Opening Doors: Preventing Homelessness
It isn’t enough to move people out of homelessness; we must keep people from falling into homelessness. The threat of homelessness most often occurs when a household has insufficient resources to cover housing costs. Unemployment, a health crisis, or the breakup of a family are the most common causes. The households most vulnerable to homelessness are those with no income or those earning significantly less than the federal poverty level. Households living in high cost housing markets are particularly at risk of homelessness as the cost of housing is significantly more than a working class job pays. Rural areas have a rate of unsheltered persons in families almost double that of urban areas. Persons living on a fixed income, particularly adults disabled by mental illness, are especially vulnerable to homelessness.
We know targeted comprehensive solutions are far more effective and cost-efficient than temporary fixes. Funding prevention strategies today will save the economic and social costs that we as a country will pay if we fail to take action.

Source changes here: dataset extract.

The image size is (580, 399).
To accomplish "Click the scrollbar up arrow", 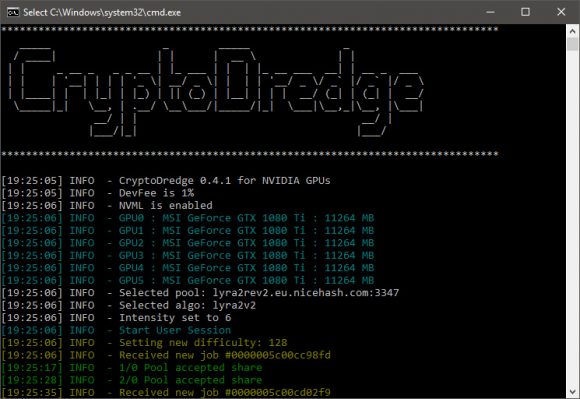I will pyautogui.click(x=573, y=31).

Opening Doors: Federal Strategic Plan to Prevent and End Homelessness acknowledges that prevention is critical tending homelessness and recognizes that every episode of homelessness that can be averted spares men, women, and children the trauma of homelessness itself. To concentrate on strategies that have proven successful, prevention strategies focus on five key areas:
1. Increased Leadership, Collaboration, and Civic Engagement
Opening Doors is a call to action for the federal government and for the nation. Public comment called for federal agencies to “break down the silos” and organize federal resources together with local and state resources. Enhanced collaboration will lead to a better understanding at all levels in both the public and private sectors of the causes and consequences of homelessness and the interventions that are most effective in preventing homelessness.
2. Increased Access to Stable and Affordable Housing
To prevent homelessness, the most vulnerable population— including families with children with the lowest incomes, unaccompanied youth, people with disabling conditions, and frail elders—must have access to affordable housing and support services that address health and employment needs.
3. Increased Economic Security
The best protection against homelessness is a meaningful and sustainable job that pays enough to afford a safe, decent place to live. Helping those most at risk for homelessness to access existing work support programs as well health care and income support services to which they are entitled are key prevention strategies.
4. Improved Health and Stability
Housing integrated with health care has been shown to be an effective and cost-saving intervention for homeless and unstably housed persons with serious health problems. Partnerships between housing providers and health and behavioral health care providers can advance the goal of preventing homelessness. Programs focusing on youth aging out of foster care and juvenile justice as well as adults who have frequent contact with hospitals and criminal justice are also critical to success.
5. Transformed Homeless Crisis Response System
Communities must evolve their homeless service systems to include proven solutions focused on prevention for all vulnerable populations. As a result, people will be better able to get connected to help before losing their homes.